Absence of P-selectin in recipients of allogeneic bone marrow transplantation ameliorates experimental graft-versus-host disease
Authors
- S.X. Lu
- A.M. Holland
- I.K. Na
- T.H. Terwey
- O. Alpdogan
- J.L. Bautista
- O.M. Smith
- D. Suh
- C. King
- A. Kochman
- V.M. Hubbard
- U.K. Rao
- N. Yim
- C. Liu
- A.C. Laga
- G. Murphy
- R.R. Jenq
- J.L. Zakrzewski
- O. Penack
- L. Dykstra
- K. Bampoe
- L. Perez
- B. Furie
- B. Furie
- M.R.M. van den Brink
Journal
- Journal of Immunology
Citation
- J Immunol 185 (3): 1912-1919
Abstract
Alloreactive T cells are crucial for graft-versus-host disease (GVHD) pathophysiology, and modulating their trafficking patterns has been efficacious in ameliorating experimental disease. We report in this paper that P-selectin, a glycoprotein found on resting and inflamed endothelium, is important for donor alloreactive T cells trafficking into GVHD target organs, such as the intestines and skin. Compared with wild-type (WT) recipients of allogeneic bone marrow transplantation, P-selectin(-/-) recipients exhibit decreased GVHD mortality and decreased GVHD of the skin, liver, and small bowels. This was associated with diminished infiltration of alloactivated T cells into the Peyer's patches and small bowels, coupled with increased numbers of donor T cells in the spleen and secondary lymphoid organs (SLOs). Surprisingly, however, donor T cells deficient for P-selectin glycoprotein ligand 1, the most well described P-selectin ligand, mediated GVHD similar to WT T cells and accumulated in SLO and target organs in similar numbers as WT T cells.
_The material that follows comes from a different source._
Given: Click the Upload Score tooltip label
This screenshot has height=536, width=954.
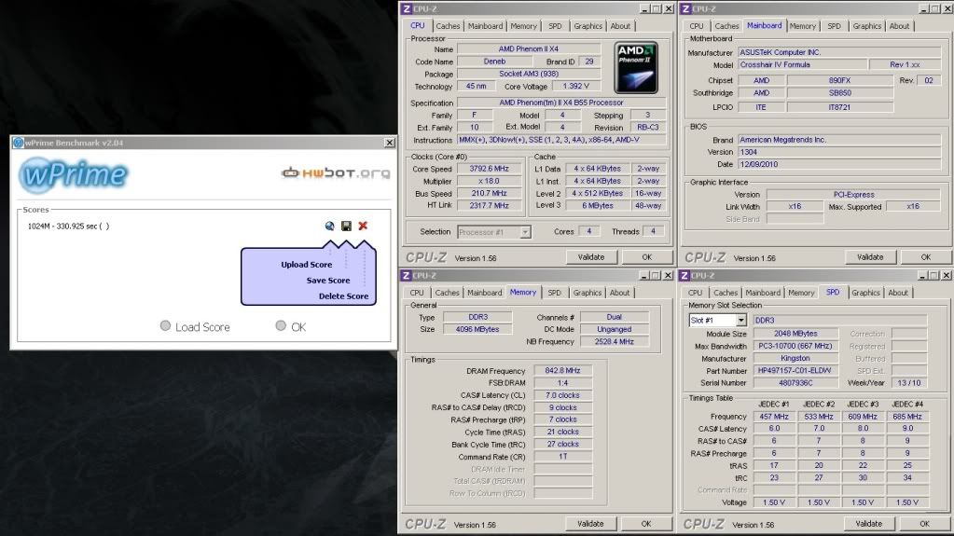Looking at the screenshot, I should click(x=306, y=265).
This suggests that P-selectin may be required for trafficking into inflamed tissues but not SLO and that donor T cells may use multiple P-selectin ligands apart from P-selectin glycoprotein ligand 1 to interact with P-selectin and traffic into inflamed tissues during GVHD. We conclude that targeting P-selectin may be a viable strategy for GVHD prophylaxis or treatment.